UN General Assembly President Miroslav Lajcak has hoped for progress in the stalled Security Council reform process, saying that member countries were impatient for achieving a council that reflects contemporary realities.
Asked at his news conference on Wednesday about the set positions of nations that has so far blocked the reforms, Lajcak said: “What we want to now see is the debate, the dialogue whose aim would be to bring the positions of the countries or the groups of countries closer together. We are seeking convergence.”
He said that during the Assembly debate, “the expectations from the member states were clearly present there, high expectations and, I would say, impatience.
“We need to move this process forward, because there are high expectations from this process because it is the most visible reform process to the outside world.”
Lajcak has appointed two new co-chairs for the reform process formally known as the Intergovernmental Negotiations (IGN), Kaha Imnadze of Georgia and Lana Nusseibeh of the United Arab Emirates, and has convened a meeting of the IGN on January 29 and 30, 2018.

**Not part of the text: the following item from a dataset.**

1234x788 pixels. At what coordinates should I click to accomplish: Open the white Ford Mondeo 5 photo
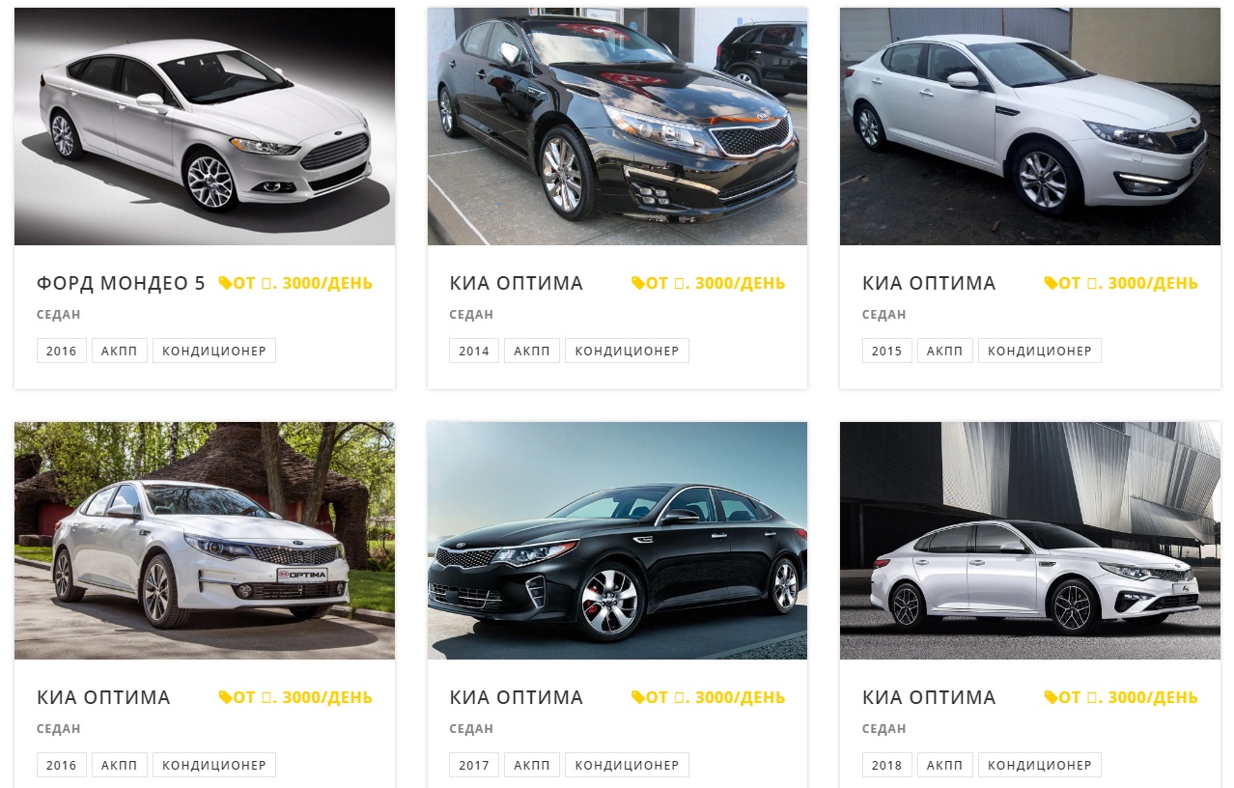(205, 127)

He said: “What I want to see, and what was my instruction to the co-facilitators, ‘I want to see a real process, real discussion, not an empty exercise, a repetition of well known positions’. And I really believe it is in the interests of all the member states.

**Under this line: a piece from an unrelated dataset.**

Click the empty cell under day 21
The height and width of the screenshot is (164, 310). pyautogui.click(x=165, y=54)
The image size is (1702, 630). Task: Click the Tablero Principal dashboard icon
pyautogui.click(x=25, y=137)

“There is a general understanding and recognition of the fact that the current composition of the Security Council does not reflect the realities of the 21st century,” he said.
India’s Permanent Representative Syed Akbaruddin earlier on Wednesday made the point forcefully while speaking at a Council debate.
“A non-representative Council, designed many long years ago to maintain the balance of power among competing rivals, is simply not equipped to handle the challenges that have changed beyond recognition.
“An instrument that is no longer considered legitimate and has lost its credibility cannot be our hope for salvation.”
Lajcak was asked at the news conference about the recent re-election of Dalveer Bhandari as a judge of the International Court of Justice in which the Assembly prevailed over the Council, which consistently backed Christopher Greenwood, the candidate of permanent UN member Britain, and if this could be a precedent for a more assertive role for the Assembly.
He said: “The UN Charter gives the General Assembly the right to consider any issue it considers important, especially when the deliberations on some issues are blocked in the Security Council. So there is an established practice and there is the UN Charter. There are rules of procedure. So there is a lot of space within this document, this framework that can be used by the member states.”
He also said that the role of the more representative Assembly with all the 193 UN members “is evolving as a result of the ongoing process of revitalisation”.
An example of the change he said could be seen in the election of the secretary-general last year where the Assembly “played a much more prominent role”.
While the Council had the final say under the UN Charter, the candidates appeared before the Assembly to make their case and answer questions unlike in previous elections which were shrouded in secrecy.
Although they are not binding like the decisions of the Council, “the resolutions adopted by the General Assembly carry a very heavy political weight given the number of members behind those resolutions, especially those adopted by consensus”, Lajcak said.